A Unified Zeroth-Order Optimization Framework via Oblivious Randomized Sketching

Abstract: We propose a new framework for analyzing zeroth-order optimization (ZOO) from the perspective of \emph{oblivious randomized sketching}.In this framework, commonly used gradient estimators in ZOO-such as finite difference (FD) and random finite difference (RFD)-are unified through a general sketch-based formulation. By introducing the concept of oblivious randomized sketching, we show that properly chosen sketch matrices can significantly reduce the high variance of RFD estimates and enable \emph{high-probability} convergence guarantees of ZOO, which are rarely available in existing RFD analyses. \noindent We instantiate the framework on convex quadratic objectives and derive a query complexity of $\tilde{\mathcal{O}}(\mathrm{tr}(A)/L \cdot L/\mu\log\frac{1}{\epsilon})$ to achieve a $\epsilon$-suboptimal solution, where $A$ is the Hessian, $L$ is the largest eigenvalue of $A$, and $\mu$ denotes the strong convexity parameter.
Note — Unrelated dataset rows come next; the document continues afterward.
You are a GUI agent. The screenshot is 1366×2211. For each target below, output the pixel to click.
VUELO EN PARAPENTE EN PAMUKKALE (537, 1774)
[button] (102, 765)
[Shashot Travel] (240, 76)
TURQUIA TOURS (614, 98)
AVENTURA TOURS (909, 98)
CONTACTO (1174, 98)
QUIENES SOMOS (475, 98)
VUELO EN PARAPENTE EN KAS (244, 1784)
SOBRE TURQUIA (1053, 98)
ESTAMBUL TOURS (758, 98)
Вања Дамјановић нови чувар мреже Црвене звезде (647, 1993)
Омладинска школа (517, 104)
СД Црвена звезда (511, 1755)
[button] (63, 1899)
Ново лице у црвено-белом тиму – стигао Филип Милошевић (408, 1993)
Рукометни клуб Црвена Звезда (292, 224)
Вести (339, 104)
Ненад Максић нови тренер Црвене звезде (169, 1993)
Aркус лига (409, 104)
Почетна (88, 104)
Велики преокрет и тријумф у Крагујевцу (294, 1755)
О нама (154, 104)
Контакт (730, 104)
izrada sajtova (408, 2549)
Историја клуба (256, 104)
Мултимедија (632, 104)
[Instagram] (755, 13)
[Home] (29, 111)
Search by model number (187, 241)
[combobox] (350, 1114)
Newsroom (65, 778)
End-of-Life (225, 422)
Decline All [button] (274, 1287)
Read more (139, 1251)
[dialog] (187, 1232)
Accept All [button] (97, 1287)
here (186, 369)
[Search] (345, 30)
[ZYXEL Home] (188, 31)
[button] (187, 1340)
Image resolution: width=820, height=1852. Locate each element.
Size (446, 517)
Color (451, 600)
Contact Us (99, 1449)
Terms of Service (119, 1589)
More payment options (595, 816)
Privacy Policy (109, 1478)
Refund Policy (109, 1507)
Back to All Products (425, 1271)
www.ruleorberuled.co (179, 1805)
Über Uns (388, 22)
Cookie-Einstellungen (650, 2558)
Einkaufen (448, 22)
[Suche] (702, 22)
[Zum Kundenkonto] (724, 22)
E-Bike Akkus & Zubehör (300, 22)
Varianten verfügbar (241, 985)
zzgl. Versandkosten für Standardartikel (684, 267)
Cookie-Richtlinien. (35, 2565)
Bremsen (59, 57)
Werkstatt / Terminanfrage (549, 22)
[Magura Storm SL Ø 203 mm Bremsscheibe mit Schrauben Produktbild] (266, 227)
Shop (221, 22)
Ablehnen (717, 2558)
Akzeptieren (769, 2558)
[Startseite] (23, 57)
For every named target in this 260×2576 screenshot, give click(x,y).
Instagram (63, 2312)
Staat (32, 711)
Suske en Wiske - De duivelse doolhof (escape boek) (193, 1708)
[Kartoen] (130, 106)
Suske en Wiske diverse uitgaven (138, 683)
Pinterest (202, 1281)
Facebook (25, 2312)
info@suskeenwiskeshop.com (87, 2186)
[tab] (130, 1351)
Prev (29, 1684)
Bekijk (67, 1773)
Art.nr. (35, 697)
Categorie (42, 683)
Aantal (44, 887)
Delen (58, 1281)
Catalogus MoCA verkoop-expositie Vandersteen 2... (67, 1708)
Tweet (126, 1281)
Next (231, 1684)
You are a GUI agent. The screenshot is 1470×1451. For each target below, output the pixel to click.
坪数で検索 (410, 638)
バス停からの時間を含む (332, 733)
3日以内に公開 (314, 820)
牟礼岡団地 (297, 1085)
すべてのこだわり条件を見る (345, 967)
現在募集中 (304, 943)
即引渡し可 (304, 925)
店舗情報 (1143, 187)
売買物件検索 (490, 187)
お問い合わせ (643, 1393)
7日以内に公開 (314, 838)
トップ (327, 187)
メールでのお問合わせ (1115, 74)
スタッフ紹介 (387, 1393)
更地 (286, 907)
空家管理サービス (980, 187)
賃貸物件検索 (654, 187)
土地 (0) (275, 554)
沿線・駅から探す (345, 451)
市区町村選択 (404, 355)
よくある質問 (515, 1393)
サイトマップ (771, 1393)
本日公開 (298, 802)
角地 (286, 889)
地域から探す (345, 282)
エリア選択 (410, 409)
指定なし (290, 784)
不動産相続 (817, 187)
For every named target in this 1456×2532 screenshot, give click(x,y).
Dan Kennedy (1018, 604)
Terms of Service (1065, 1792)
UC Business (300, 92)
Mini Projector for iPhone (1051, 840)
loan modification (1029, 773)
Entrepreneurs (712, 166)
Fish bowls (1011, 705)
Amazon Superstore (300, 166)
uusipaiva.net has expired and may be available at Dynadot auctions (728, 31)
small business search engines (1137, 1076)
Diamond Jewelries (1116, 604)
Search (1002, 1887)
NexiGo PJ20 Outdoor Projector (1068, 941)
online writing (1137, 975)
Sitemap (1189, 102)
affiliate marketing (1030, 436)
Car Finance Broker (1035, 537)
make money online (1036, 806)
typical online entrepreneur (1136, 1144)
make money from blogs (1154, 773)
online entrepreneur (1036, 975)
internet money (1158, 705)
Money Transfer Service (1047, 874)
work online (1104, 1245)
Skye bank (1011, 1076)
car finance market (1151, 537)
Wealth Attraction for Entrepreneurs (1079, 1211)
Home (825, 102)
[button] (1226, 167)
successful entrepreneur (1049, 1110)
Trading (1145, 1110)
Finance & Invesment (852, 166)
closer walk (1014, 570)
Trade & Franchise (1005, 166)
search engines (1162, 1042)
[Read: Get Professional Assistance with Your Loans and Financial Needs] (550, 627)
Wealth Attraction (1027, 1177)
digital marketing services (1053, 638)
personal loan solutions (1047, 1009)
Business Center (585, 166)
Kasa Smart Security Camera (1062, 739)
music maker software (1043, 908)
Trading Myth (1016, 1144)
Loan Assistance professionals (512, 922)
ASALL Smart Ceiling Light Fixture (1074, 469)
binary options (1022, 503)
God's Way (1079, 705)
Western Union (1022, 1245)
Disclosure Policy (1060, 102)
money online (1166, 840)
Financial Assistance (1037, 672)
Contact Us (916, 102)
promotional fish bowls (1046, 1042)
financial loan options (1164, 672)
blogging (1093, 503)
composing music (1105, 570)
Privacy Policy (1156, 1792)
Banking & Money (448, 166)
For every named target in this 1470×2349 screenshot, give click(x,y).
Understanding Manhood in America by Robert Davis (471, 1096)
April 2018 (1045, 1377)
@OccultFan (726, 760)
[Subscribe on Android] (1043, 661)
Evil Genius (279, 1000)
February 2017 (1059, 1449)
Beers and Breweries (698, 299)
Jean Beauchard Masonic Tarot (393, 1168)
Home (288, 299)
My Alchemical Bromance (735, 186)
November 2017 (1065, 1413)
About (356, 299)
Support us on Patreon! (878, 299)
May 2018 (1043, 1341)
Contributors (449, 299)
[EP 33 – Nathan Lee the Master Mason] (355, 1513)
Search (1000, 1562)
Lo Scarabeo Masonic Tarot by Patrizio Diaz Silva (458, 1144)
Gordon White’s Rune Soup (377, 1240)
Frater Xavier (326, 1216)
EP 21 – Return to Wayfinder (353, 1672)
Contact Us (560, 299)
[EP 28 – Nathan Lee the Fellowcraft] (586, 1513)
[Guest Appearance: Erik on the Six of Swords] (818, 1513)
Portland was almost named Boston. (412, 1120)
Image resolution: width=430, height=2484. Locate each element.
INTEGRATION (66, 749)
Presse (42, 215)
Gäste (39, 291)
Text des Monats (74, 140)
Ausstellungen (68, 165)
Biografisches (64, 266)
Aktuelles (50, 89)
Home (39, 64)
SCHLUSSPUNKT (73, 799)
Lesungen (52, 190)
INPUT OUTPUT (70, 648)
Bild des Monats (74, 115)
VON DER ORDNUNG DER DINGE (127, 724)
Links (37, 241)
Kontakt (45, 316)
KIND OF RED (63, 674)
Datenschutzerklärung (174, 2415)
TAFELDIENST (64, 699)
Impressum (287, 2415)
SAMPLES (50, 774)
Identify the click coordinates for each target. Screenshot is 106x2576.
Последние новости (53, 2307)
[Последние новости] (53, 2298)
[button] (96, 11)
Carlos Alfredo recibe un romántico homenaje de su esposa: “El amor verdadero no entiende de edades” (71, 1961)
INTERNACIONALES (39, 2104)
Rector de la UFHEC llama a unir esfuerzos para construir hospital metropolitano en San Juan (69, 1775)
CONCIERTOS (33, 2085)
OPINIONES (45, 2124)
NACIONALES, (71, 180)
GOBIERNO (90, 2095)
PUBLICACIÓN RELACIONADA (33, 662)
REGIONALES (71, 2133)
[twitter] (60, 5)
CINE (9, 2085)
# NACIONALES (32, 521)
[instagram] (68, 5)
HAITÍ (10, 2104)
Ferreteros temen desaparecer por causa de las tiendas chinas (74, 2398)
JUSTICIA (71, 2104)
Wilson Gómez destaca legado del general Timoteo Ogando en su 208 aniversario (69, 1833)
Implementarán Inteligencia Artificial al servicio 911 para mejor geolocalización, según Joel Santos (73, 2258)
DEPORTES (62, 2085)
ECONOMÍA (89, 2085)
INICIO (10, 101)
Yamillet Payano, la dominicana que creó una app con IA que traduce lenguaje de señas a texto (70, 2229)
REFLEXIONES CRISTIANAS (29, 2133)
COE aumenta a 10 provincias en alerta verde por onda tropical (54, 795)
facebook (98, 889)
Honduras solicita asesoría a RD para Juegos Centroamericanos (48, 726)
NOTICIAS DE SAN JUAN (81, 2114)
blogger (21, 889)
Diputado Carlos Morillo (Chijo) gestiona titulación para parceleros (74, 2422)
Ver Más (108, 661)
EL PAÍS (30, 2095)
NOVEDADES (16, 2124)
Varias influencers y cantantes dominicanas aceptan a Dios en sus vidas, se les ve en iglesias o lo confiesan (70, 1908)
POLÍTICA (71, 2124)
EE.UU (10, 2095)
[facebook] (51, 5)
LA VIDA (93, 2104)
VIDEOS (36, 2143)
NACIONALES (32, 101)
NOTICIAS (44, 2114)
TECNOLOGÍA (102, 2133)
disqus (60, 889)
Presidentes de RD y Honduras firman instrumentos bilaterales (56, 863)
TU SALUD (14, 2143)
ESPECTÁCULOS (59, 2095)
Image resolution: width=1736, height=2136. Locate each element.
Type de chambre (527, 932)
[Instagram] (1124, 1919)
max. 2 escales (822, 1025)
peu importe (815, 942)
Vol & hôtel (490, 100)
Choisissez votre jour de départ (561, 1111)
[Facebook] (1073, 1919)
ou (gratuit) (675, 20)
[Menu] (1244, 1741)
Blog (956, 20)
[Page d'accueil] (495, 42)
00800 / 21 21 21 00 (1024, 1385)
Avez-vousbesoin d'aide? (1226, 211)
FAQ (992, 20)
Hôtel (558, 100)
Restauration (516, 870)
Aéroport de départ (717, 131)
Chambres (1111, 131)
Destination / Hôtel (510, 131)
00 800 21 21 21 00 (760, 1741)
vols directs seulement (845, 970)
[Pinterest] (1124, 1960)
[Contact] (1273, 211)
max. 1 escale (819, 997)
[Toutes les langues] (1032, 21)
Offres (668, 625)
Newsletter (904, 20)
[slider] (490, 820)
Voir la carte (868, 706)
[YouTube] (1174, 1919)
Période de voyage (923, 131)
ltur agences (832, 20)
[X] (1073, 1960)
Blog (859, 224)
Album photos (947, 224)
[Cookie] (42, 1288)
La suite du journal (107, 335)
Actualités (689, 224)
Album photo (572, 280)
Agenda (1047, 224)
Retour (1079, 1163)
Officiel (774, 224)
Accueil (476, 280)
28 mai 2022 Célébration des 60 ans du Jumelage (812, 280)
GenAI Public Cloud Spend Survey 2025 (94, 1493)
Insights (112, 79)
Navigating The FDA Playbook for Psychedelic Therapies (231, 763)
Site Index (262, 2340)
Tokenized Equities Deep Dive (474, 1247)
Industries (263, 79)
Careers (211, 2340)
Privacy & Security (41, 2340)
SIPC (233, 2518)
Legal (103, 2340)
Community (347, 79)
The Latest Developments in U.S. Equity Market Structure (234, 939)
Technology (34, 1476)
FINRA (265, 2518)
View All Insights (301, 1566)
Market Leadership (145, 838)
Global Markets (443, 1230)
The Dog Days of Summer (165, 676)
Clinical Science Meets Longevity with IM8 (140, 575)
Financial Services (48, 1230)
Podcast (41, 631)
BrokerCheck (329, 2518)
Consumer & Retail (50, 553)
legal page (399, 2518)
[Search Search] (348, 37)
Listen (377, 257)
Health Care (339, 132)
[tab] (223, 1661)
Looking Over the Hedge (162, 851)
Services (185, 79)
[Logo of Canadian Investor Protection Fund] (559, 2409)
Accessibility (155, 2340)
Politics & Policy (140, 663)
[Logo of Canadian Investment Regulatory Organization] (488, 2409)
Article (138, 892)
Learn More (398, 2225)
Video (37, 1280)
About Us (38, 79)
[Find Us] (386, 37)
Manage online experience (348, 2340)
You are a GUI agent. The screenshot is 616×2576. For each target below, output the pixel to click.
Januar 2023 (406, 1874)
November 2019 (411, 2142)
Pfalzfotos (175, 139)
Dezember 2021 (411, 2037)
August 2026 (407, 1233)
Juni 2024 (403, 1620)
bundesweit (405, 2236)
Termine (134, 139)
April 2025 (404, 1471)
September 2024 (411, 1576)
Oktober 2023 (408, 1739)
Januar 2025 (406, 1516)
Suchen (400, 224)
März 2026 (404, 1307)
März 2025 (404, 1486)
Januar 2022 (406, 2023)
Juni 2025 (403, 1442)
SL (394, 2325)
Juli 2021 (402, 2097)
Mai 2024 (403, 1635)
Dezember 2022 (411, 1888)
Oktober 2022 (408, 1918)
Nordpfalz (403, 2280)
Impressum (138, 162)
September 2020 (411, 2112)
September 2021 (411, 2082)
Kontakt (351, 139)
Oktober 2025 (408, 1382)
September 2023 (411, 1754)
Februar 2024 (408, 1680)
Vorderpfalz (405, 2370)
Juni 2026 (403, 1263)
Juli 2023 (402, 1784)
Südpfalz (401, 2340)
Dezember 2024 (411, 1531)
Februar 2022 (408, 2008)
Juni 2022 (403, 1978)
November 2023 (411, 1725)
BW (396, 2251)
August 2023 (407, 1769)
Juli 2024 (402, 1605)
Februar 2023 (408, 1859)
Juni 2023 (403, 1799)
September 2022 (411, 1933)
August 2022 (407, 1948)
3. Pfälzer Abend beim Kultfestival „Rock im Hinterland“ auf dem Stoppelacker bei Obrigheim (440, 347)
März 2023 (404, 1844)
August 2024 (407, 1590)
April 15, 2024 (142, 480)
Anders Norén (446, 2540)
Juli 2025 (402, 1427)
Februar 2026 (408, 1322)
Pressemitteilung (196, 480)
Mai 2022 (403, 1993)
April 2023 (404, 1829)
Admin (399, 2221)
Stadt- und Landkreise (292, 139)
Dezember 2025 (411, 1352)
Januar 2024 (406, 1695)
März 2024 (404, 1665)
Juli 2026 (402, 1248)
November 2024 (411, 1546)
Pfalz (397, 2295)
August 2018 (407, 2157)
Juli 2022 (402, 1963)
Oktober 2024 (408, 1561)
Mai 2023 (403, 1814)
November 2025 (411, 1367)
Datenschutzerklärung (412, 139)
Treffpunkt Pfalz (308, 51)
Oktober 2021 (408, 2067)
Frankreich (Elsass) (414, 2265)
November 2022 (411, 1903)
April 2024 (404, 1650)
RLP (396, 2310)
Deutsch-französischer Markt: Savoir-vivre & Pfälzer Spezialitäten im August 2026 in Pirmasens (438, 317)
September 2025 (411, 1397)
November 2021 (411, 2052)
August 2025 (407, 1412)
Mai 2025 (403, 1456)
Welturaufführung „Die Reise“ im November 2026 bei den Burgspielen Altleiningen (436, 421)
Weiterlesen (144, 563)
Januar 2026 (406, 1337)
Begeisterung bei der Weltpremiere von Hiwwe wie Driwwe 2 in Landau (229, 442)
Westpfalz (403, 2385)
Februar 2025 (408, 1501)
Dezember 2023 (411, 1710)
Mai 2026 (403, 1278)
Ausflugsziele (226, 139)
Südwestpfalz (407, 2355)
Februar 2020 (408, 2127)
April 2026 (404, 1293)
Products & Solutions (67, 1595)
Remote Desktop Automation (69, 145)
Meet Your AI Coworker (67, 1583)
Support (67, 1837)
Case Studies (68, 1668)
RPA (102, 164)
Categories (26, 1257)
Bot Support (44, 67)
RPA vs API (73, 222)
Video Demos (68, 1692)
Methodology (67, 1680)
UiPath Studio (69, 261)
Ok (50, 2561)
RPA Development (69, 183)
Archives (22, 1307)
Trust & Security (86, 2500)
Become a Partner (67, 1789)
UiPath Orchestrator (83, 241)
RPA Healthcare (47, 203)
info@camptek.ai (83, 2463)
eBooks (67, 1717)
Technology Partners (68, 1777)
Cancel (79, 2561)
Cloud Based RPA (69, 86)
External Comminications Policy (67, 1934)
This complexity can be substantially smaller than the standard query complexity of ${\cO}(d\cdot L/\mu \log\frac{1}{\epsilon})$ that is linearly dependent on problem dimensionality, especially when $A$ has rapidly decaying eigenvalues. These advantages naturally extend to more general settings, including strongly convex and Hessian-aware optimization. \noindent Overall, this work offers a novel sketch-based perspective on ZOO that explains why and when RFD-type methods can achieve \emph{weakly dimension-independent} convergence in general smooth problems, providing both theoretical foundations and practical implications for ZOO.